Thank you, Shelley. Very well said. I continue to land on your idea here that this recovery is not an if question at all, it's a when question. I really appreciate and respect the callers' need more on the when. We wish we could give you more. The compliance data, that definitely tells us that we're all working towards better [indiscernible] but the data and the results in the quarter tell us that there is a lot of headwind out there.

But I think we continue to find our way back to this idea of people and experience, and the people on this leadership team have an absolute ton of experience. And that gives us confidence to not feel like we have to make short-term decisions when we know what the right long-term decisions are. For instance, when we talk about our container ads, we use very large macro numbers but I want to emphasize, that was a very, very precise calculation made with the railroads on real capacity, real availability, real conversion opportunity. We didn't just make up a number there.

And when we don't see that demand, we look at and we alter the timing, but what Shelley said, it's so vitally important. When we were asked questions about just today, the volume in Intermodal, what drove the volume down in Intermodal was PSR, very, very simply. And we reacted to that by completely shutting down our desire to continue to bring on equipment that is extraordinarily hard to source and it takes a very long time to get landed. That's experience working right there for you, saying, "Hey, we did the calculation. We did the math." These assets have an extraordinarily long life. They sit quietly. We're not out stockpiling Class 8 tractors. We're buying the right assets.

And when I ask myself, how can we best position the company for the when, for the when we recover? We have to invest in the right assets and we have to learn from our experiences. And when we apply that, it's just preparation for the when. I totally appreciate what the folks on this call do, but when you're here with us in this room, we're looking at that long term.

So much real good conversation on CapEx, and it is elevated and that, that is a very serious matter, but I want to reiterate, the drivers behind that were a shortage of supply. We don't really talk about the impacts that shortage of supply has on our system. But when we carry equipment over its natural life, you have to carry extra, you have to fix it more. You have to park it more.

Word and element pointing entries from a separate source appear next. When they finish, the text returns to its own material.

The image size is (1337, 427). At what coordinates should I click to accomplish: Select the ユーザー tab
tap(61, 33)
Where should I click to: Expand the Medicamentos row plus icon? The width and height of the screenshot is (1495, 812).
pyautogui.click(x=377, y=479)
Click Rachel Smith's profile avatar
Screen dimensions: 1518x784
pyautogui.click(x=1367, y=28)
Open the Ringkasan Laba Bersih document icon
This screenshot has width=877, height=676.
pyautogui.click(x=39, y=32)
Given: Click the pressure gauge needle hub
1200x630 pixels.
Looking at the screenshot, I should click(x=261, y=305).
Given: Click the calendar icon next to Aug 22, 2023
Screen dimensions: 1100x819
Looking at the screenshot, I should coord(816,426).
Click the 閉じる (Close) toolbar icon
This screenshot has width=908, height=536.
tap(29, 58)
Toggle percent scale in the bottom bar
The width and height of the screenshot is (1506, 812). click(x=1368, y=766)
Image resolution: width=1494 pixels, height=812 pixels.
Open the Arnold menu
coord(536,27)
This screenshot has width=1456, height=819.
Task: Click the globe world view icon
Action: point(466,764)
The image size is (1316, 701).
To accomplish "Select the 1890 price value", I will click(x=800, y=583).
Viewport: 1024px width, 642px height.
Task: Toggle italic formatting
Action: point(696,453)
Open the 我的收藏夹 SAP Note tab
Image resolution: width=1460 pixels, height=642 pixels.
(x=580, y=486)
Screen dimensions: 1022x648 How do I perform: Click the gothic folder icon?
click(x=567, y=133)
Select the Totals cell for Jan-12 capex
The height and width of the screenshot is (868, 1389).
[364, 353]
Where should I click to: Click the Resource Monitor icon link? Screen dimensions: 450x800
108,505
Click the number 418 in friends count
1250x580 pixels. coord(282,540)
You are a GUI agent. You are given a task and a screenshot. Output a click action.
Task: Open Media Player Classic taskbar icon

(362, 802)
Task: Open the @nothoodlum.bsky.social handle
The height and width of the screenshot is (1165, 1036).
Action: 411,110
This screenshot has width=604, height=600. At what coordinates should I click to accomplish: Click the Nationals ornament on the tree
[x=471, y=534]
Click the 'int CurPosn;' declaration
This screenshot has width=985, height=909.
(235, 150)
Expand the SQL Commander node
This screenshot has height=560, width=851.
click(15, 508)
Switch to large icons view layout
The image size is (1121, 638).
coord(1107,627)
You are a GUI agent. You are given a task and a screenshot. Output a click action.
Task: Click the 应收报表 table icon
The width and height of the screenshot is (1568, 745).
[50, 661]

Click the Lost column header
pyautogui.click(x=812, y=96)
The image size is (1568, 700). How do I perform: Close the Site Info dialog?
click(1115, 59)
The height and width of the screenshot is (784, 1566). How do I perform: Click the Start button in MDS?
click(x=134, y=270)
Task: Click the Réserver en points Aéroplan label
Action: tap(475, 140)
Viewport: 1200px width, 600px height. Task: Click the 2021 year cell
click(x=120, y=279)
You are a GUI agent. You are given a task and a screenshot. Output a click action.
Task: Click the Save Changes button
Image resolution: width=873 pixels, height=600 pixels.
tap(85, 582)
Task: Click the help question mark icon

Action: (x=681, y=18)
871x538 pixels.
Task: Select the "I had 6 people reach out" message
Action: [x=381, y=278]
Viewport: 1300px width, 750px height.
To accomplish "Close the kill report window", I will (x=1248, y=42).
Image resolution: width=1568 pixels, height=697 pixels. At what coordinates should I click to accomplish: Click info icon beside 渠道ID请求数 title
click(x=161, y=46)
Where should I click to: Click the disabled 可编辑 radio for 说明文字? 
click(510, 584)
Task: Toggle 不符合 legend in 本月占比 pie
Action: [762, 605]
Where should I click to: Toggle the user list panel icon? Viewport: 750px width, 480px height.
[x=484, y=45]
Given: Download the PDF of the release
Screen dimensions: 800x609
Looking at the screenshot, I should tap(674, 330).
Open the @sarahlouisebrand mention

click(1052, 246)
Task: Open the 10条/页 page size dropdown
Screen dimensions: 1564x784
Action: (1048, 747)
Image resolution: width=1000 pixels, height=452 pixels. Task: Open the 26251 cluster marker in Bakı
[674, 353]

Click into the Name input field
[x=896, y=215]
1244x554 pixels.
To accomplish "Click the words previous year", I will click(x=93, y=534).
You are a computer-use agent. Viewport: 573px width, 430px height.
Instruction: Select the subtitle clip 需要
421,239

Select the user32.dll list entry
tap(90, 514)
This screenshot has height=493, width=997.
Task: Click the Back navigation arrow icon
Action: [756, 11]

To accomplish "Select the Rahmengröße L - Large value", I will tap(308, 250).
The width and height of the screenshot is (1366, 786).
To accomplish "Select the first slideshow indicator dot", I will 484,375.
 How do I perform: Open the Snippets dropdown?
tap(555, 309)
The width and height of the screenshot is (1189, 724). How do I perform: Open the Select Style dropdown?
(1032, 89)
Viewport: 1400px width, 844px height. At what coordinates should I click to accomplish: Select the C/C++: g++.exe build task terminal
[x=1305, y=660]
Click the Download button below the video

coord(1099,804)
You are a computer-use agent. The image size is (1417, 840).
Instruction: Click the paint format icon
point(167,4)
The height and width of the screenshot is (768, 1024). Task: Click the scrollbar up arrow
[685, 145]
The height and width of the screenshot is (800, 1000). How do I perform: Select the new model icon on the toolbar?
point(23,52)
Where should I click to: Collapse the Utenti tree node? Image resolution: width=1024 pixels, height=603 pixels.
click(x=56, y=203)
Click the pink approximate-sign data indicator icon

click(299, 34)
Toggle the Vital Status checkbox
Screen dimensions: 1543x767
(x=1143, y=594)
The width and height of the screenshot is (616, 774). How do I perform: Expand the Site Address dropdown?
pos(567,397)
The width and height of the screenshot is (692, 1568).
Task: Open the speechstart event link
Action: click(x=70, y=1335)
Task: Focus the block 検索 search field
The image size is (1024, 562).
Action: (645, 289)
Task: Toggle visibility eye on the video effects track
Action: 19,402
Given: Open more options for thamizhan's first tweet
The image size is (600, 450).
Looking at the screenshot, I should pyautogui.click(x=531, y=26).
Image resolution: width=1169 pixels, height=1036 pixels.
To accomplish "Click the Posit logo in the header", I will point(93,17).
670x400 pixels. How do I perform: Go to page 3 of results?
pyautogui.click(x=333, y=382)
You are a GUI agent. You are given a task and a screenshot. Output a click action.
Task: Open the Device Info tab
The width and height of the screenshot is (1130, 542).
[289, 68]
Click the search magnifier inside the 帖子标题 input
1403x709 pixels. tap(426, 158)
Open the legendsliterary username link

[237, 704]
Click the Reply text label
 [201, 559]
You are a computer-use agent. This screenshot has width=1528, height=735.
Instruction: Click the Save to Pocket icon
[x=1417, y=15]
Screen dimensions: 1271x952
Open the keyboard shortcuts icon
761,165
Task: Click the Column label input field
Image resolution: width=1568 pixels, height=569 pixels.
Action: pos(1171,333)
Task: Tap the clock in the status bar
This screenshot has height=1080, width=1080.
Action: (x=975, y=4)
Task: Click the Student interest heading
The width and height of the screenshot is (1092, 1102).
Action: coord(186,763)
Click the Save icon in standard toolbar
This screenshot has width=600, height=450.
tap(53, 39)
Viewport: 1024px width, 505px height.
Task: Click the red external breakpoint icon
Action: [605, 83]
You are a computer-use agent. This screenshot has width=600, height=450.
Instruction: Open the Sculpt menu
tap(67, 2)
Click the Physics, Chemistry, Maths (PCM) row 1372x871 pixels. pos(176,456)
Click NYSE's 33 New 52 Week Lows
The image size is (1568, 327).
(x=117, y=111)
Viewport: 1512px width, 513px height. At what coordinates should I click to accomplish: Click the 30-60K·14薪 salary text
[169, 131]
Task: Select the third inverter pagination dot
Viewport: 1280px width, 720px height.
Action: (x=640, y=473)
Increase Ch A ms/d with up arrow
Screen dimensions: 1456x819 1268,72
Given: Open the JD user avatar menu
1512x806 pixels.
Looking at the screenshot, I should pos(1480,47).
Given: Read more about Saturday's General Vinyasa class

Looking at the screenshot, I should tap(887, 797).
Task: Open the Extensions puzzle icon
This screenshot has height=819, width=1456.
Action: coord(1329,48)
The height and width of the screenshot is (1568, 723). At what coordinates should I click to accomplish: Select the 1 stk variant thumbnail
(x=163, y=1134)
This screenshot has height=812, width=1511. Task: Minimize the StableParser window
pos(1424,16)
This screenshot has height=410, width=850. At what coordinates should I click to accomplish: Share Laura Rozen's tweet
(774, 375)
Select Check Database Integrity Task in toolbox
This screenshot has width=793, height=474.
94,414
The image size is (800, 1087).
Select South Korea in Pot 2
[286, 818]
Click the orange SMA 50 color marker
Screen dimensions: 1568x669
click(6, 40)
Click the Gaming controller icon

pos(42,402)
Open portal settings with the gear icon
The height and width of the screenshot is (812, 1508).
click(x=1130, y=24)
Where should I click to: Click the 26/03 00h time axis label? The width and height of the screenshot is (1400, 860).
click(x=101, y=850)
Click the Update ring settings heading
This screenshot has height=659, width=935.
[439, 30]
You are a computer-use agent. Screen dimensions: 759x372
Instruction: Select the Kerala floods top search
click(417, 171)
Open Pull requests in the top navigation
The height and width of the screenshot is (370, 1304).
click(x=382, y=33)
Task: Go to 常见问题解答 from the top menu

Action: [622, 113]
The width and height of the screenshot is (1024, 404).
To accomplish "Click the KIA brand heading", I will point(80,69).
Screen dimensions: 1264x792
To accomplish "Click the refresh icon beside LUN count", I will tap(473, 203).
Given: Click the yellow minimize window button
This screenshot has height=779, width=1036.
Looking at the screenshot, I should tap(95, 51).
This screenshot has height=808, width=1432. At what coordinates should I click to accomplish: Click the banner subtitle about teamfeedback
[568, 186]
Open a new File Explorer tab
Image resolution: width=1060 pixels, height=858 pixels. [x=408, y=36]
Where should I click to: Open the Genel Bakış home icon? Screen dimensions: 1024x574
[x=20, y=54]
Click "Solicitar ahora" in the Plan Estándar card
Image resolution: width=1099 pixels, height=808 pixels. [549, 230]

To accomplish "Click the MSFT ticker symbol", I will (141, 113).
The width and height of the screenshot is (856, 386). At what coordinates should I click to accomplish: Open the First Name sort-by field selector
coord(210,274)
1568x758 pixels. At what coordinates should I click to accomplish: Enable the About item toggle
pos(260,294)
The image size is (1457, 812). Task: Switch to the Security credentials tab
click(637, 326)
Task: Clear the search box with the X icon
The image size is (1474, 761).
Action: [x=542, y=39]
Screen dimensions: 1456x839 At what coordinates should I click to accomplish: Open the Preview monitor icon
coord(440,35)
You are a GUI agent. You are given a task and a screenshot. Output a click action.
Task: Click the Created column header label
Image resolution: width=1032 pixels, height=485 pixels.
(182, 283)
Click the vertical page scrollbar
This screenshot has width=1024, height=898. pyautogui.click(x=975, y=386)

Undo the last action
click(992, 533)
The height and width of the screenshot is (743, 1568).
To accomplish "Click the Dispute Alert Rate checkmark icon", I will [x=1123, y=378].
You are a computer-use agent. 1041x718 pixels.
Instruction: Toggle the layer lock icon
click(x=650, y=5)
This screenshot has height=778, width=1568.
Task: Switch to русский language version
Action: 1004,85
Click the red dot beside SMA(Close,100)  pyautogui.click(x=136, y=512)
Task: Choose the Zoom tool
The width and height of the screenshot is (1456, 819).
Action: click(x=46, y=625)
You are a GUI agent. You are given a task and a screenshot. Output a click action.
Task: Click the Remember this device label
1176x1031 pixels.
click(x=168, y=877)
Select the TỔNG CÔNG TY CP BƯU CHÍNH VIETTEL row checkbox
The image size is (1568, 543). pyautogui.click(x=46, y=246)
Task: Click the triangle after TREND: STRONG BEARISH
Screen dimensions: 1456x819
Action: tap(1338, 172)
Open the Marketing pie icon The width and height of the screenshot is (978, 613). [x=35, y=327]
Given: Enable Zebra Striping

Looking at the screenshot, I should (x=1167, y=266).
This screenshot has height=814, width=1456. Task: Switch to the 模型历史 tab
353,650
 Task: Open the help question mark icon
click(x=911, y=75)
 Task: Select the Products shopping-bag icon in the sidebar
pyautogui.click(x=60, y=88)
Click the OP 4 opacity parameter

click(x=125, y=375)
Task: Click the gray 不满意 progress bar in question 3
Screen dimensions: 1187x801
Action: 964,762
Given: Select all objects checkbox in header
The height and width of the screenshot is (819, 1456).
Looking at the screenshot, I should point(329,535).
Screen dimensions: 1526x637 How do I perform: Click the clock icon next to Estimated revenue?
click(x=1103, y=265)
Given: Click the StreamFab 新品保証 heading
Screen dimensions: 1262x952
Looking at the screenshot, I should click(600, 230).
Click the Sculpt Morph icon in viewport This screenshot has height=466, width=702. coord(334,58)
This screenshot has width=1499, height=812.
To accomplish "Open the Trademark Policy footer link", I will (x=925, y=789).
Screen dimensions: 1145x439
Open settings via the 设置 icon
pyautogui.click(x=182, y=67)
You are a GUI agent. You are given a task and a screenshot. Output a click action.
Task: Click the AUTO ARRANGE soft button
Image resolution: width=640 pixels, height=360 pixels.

We're looking at that with our OEMs saying, wait a second. Let's think this through like we're thinking through container management. And those are all capital events. I am, like Shelley, really pleased with the progress in Final Mile. I think that's an important business for us, and I know there's a lot of pressure on it. I'm thankful for the discipline that I see in the businesses. When we're under so much volume pressure to have the experience to know that holding on to bad deals is not going to turn out right in the long run. We have tried those exercises. They don't really work for us. We have such great visibility into every aspect of the company. Every single fleet in DCS has its own stand-alone P&L. We know top to bottom what's happening in there.

And categorically, if you go around the businesses, we know where we have the problems and we just aren't tolerant to sit. And if someone else was to do it at those margins, then that's fine with us. We'll be ready when the right business comes along. But finally, I'd just say that Shelley is exactly right. The most important asset we have are the 35,000 people that work here. And the investments that we'll make in them, in the technology and in the capacity that will take us where we're going are well in place, well supported and are underpinned by something that I wrote down that Shelley said today is one of my new favorite phrases, we will remain prudent with short-term cost while maintaining a long-term focus. With that, we thank you for calling in today. Talk to you in the quarter.

Operator

This concludes today's conference call. Thank you for your participation, and you may now disconnect.